2:Setting with correct data will certainly help your issue.
Your Injector Flow Rate looks correct if you are using 58psi. The rest of the injector info in the tune looks sketchy to me. Having the correct injector data for your injectors is one the most over looked things I see. Racetronix sells that injector. Try emailing there customer service and asking nicely for any programing data they have. Maybe they will have it.
I did find this link which is Furd style injector data for these injectors in quick search.
http://siemensdeka.com/specsheets/FI114992cs.jpg
- EFILive does have access to the transient tables. They're listed under Engine Calibration > Fuel > Dynamics. But these are not the cause of your idle problems.
- This is usually because it's too lean on start up. Your OL Commanded AFR is commanding 14.63 at most temps and kPa and your afterstart enrichment is low (.02) in the hotter temps. Try increasing the enrichment value to .04 and see if that helps. This is a EQ Ratio value.
- Even though you have a small cam with low overlap; I would increase the idle rpms and desired airflow to dial in the idle rpm. Once stabilized you can work on lowering the idle rpms.
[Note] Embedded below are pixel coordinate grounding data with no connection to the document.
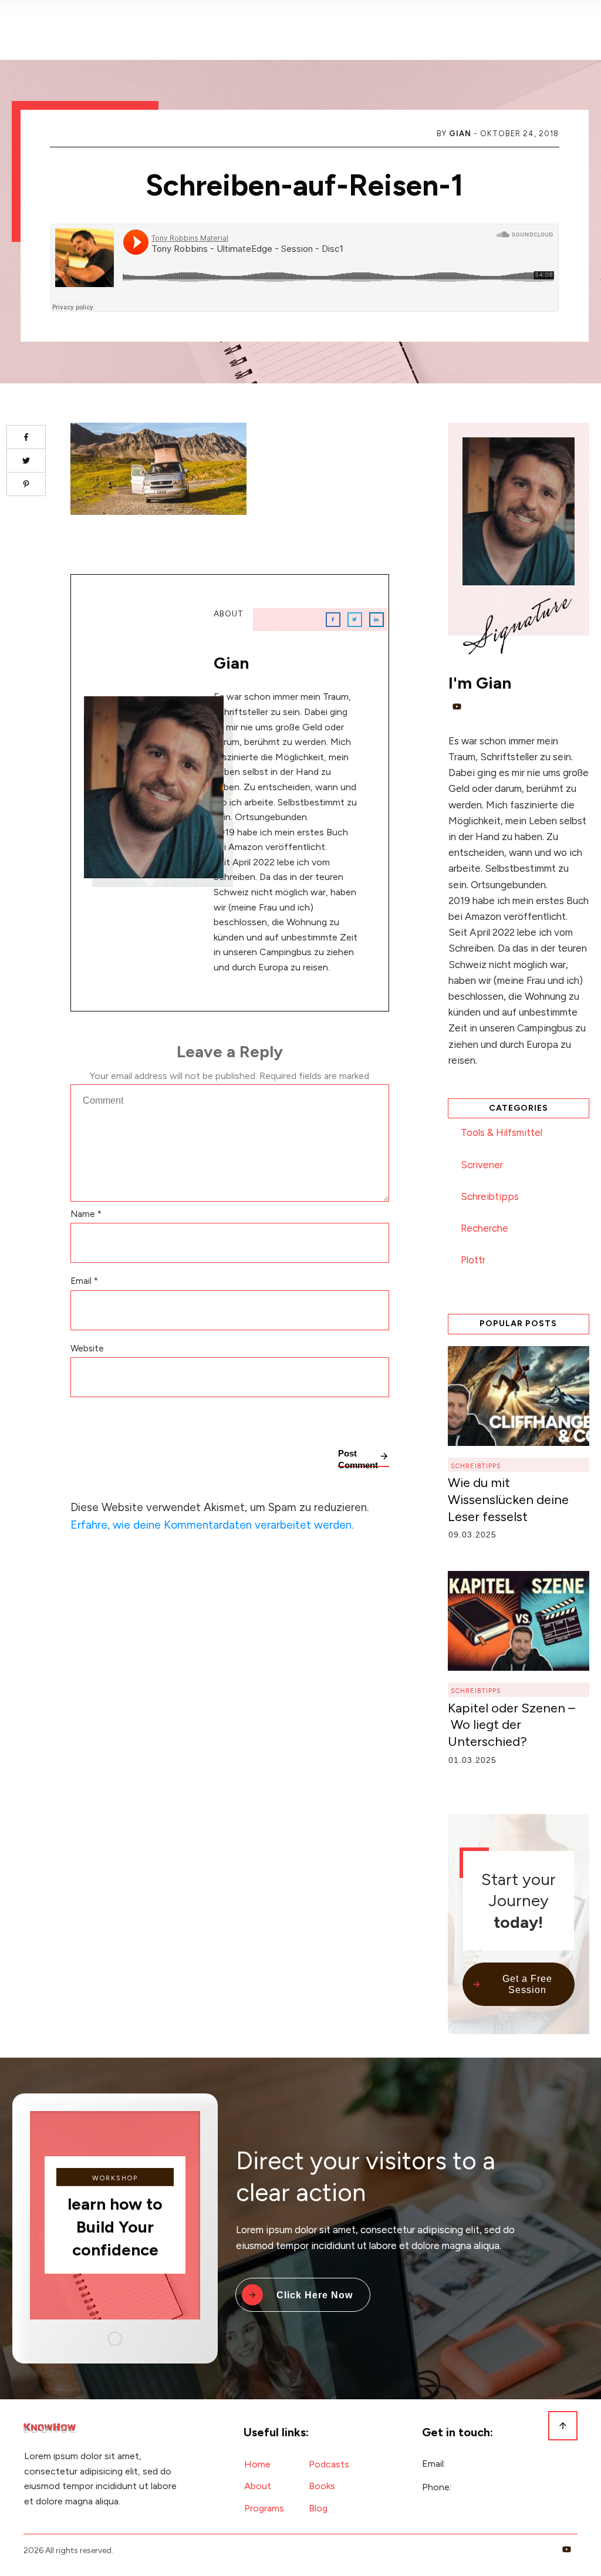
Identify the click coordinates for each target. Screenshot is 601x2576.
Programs (264, 2508)
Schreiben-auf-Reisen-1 (305, 185)
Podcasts (329, 2464)
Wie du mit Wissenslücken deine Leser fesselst (508, 1499)
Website (87, 1348)
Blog (318, 2508)
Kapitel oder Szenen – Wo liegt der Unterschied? (511, 1724)
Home (257, 2464)
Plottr (473, 1260)
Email (84, 1281)
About (257, 2485)
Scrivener (482, 1165)
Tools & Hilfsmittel (501, 1132)
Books (322, 2485)
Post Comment (358, 1457)
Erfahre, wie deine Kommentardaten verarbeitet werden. (211, 1525)
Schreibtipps (490, 1196)
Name (86, 1214)
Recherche (484, 1228)
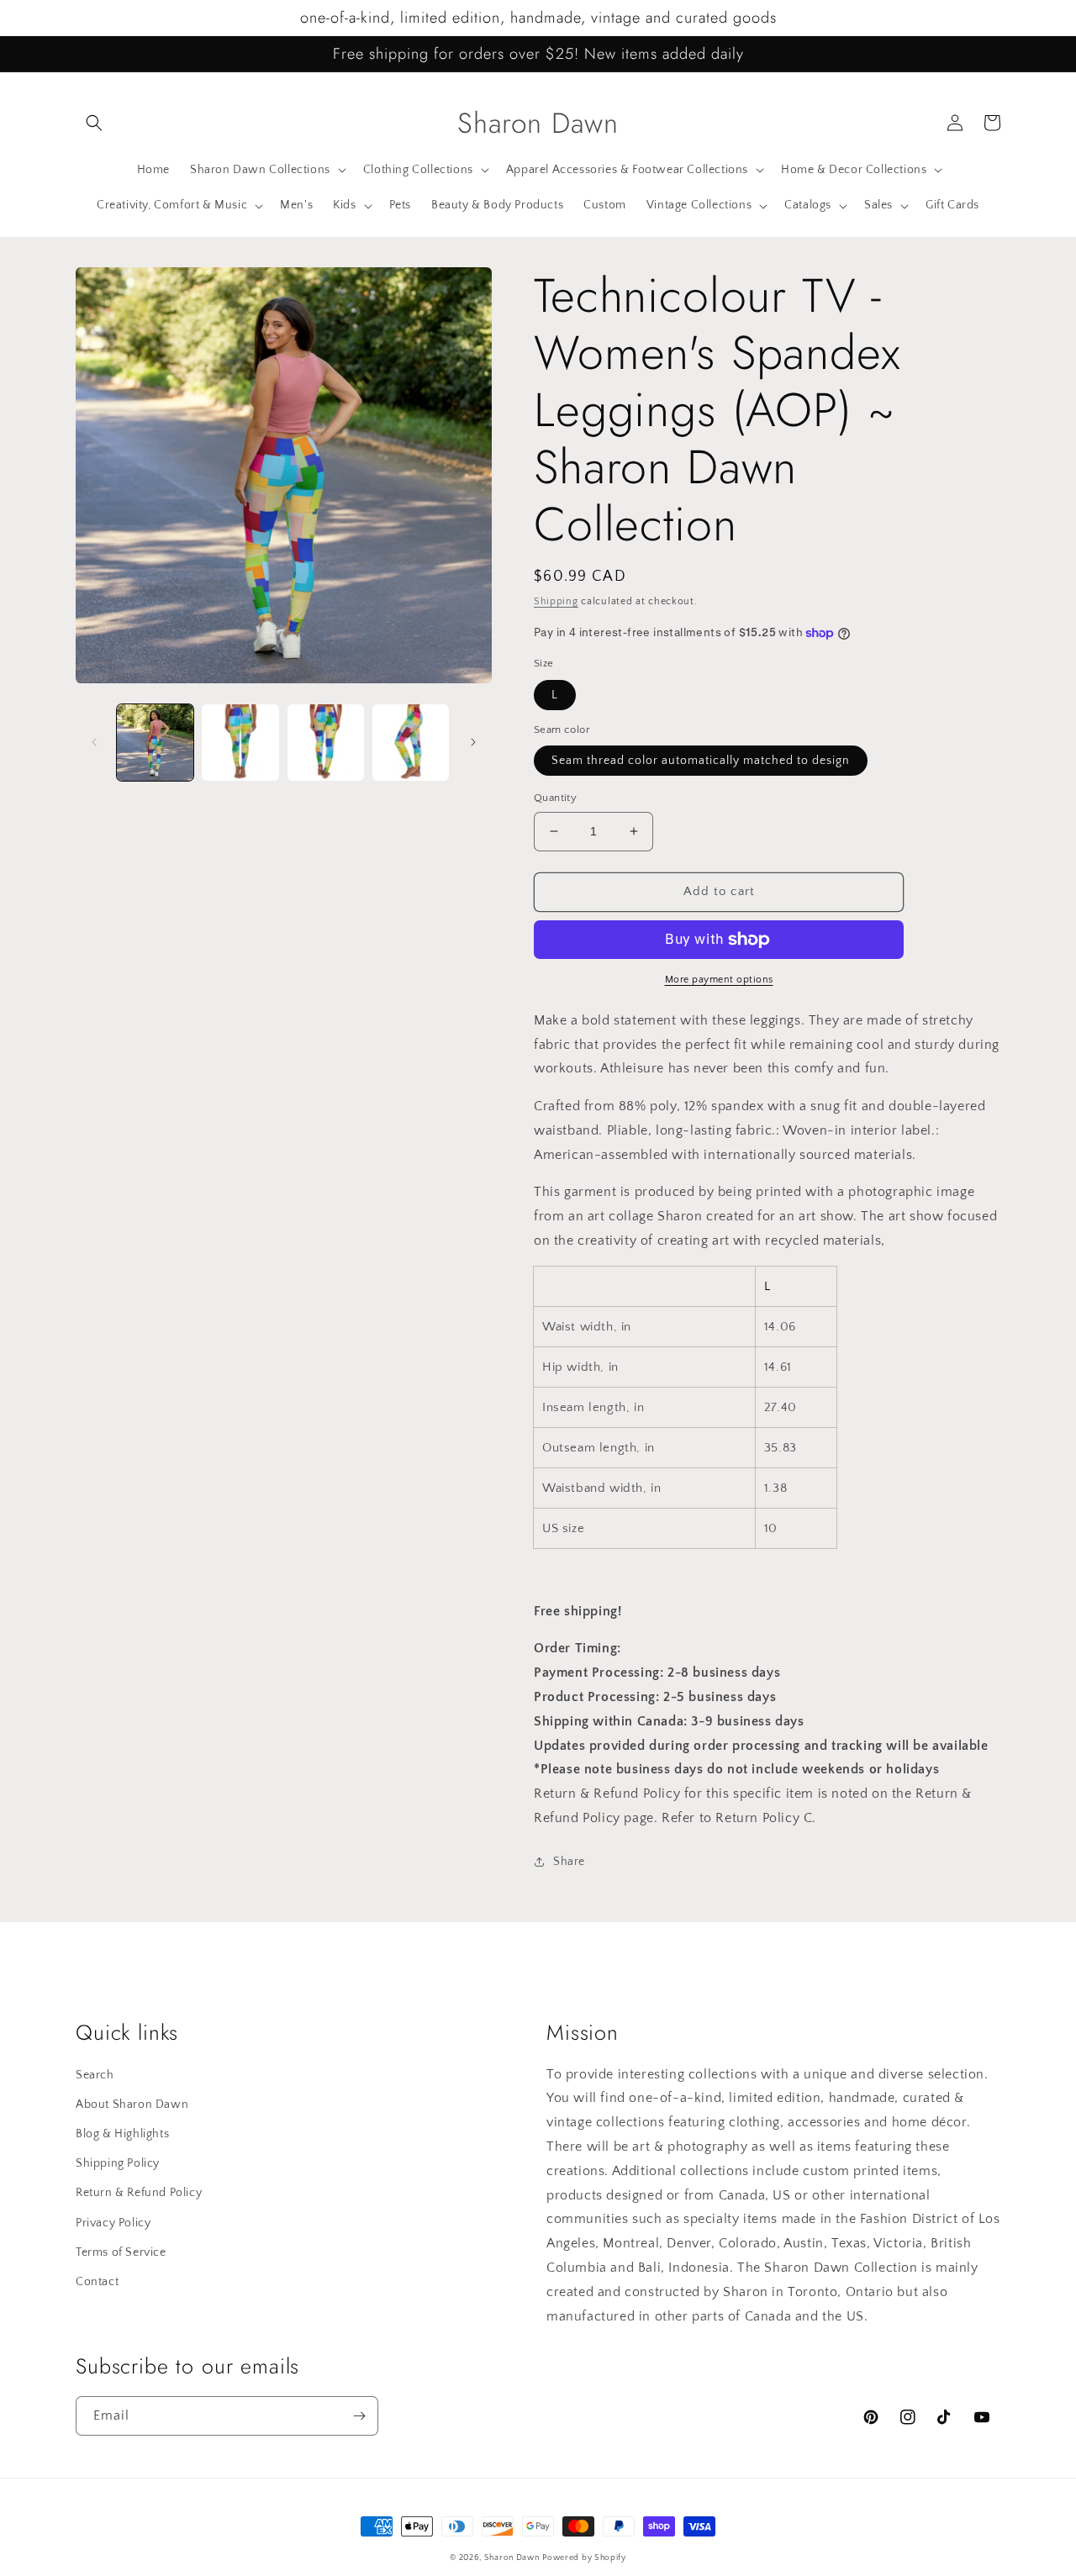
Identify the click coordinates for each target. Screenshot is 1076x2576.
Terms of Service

-Another thing to look at is the spark tables. The values in high/low octane table should match or be very close to the base spark in gear and P/N tables. Your tables are all over the place. Spark goes a long to help stabilize idle.
- The Scan Tool is your best friend when tuning. Use the DVT bi-directional controls to work on the spark, AFR, idle rpms and IAC to help pin point the problem areas.
It idles fine if the car is not moving. It stalls sometimes when coming to a stop. I think it has just the factory tune.
Which software are you using or would recommend?